Pope Benedict XVI’s naming of U.S. Archbishop Raymond L. Burke to the Congregation for Bishops was a small but significant appointment that could have an impact on the wider church for many years to come.
The congregation’s members generally meet every two weeks to review candidates for vacant dioceses and make their recommendations to the pope — recommendations that carry a lot of weight. Precisely for that reason, the Congregation for Bishops is known as one of the most important Roman Curia agencies.
Membership on the congregation is a five-year appointment, which could be renewed until a prelate’s 80th birthday.
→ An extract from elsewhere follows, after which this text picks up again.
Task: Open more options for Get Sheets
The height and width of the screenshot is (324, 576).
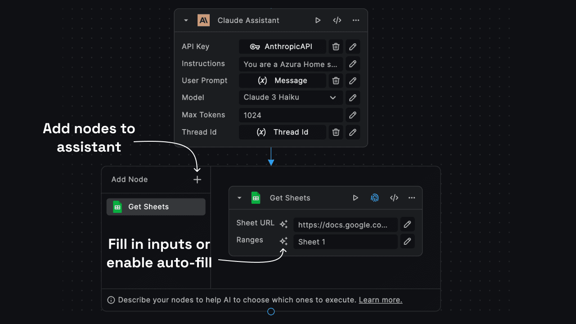Action: click(411, 198)

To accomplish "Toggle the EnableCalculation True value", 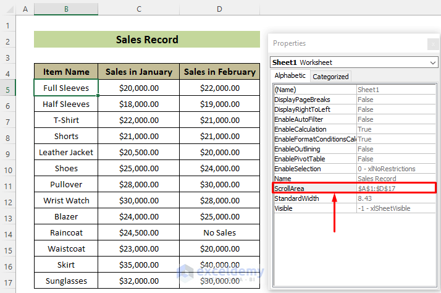I will 395,129.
It would not be an exaggeration to say that Archbishop Burke, 61, will be helping to shape the episcopate, not only in the United States but also around the world.
Formerly the archbishop of St. Louis, Archbishop Burke was named in 2008 as head of the Vatican’s highest tribunal, known as the Supreme Court of the Apostolic Signature. At the time, pundits wondered whether the appointment would in effect sideline someone who had been one of the most outspoken U.S. bishops on moral and political issues.
Archbishop Burke has been anything but silent, however. Since his Vatican appointment, he has insisted that holy Communion be refused to Catholic politicians who actively support legal abortion, said the Democratic Party in the United States “risks transforming itself definitively into a ‘party of death,'” and said nothing could justify casting a ballot for a candidate who supports “anti-life” and “anti-family” legislation.